Text excerpt
▼▼▼
Several morphological, biomechanical and physiological properties of the stick insect antenna are beneficial for its function in tactually guided behaviour. Four of such adaptations are:

  • Matching lengths of antennae and front legs (in all developmental stages)
  • Co-ordinated movement of antennae and legs
  • Non-orthogonal, slanted joint axes
  • Special biomechanical properties, such as damping

Matching lengths of antennae and front legs

As active tactile sensors are particularly well-suited for exploration of the near-range environment, it is reasonable to assume that their action range tells us something about the animal’s behavioural requirements to react to near-range information. Since stick insects generally are nocturnal animals, their antennae are likely to be their main "look-ahead sense" (rather than the eyes). Moreover, as many stick insect species are obligatory walkers, tactile exploration is likely to serve obstacle detection and orientation during terrestrial locomotion. In C. morosus, the length of the antenna matches that of a front leg such that the action radii of the antennal tip and the end of the foot are nearly the same (See Fig. 4). Thus, potentially, anything the antenna touches is located within reach of the front leg. As Fig. 4 shows, this is the case throughout development. Owing to this match, the stick insect is able to adapt its locomotory behaviour to a touch event within the action distance of one length of a leg, and with a look-ahead time of up to one step cycle period. In fact, reaction times of a front leg reacting to an antennal touch event is in the range of 40 ms (Schütz and Dürr, 2011), and several classes of descending interneurons have been described that convey antennal mechanosensory information from the antenna to the motor centres of the front leg (Ache and Dürr, 2013). Some of these descending interneurons have been characterized individually to quite some detail. For example, a set of three motion-sensitive descending interneurons encodes information about antennal movement velocity in a complementary manner: two of them respond by increases in spike rate, the third one responds by a decrease in spike rate (Ache et al., 2015). Because these movement-induced changes in spike rate occur with very short latency (approx. 15 ms at the entry of the prothoracic ganglion) they are suitable candidates for mediating the fast, tactually induced reach-to-grasp reaction described above.

Note that the length of the antennae does not match the length of the front legs in all stick insect species. In some species, like Medauroidea extradentata (Redtenbacher 1906), the antennae are much shorter than the front legs, indicating that their antennae are not suited for tactile near-range searching (because the feet of the front leg will nearly always lead the antennal tips). In the case of M. extradentata (= Cuniculina impigra), it has been shown that the front legs execute very high swing movements during walking and climbing (Theunissen et al., 2015). Thus, in these animals the front legs appear to take on the function of tactile near-range searching.
▲▲▲
What is being asked
Transcribe word for word everything in the stick insect antenna passage from "Several morphological, biomechanical" down to "all developmental stages)". Rely only on the stick insect antenna passage, not on the data.

Given material
▼▼▼
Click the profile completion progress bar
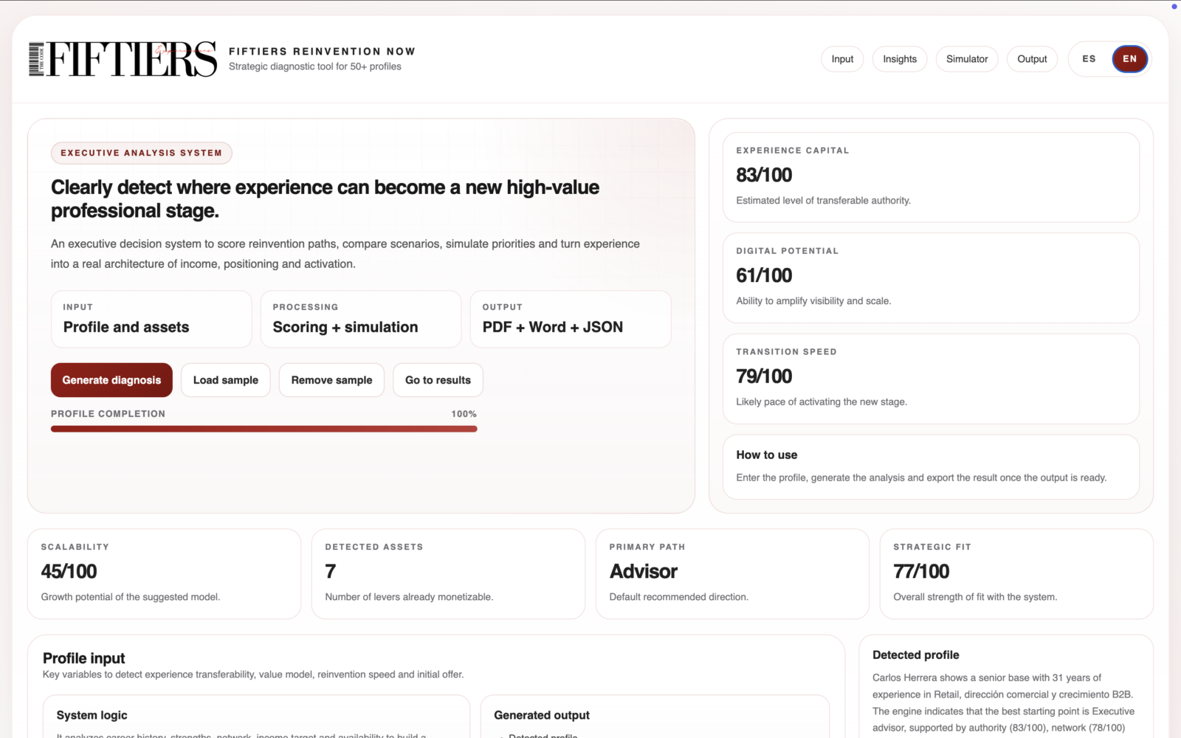This screenshot has height=738, width=1181. click(264, 429)
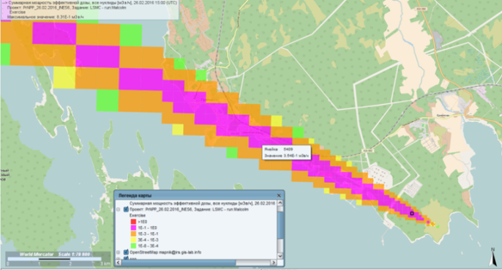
▲▲▲
The reply
Several morphological, biomechanical and physiological properties of the stick insect antenna are beneficial for its function in tactually guided behaviour. Four of such adaptations are:

  • Matching lengths of antennae and front legs (in all developmental stages)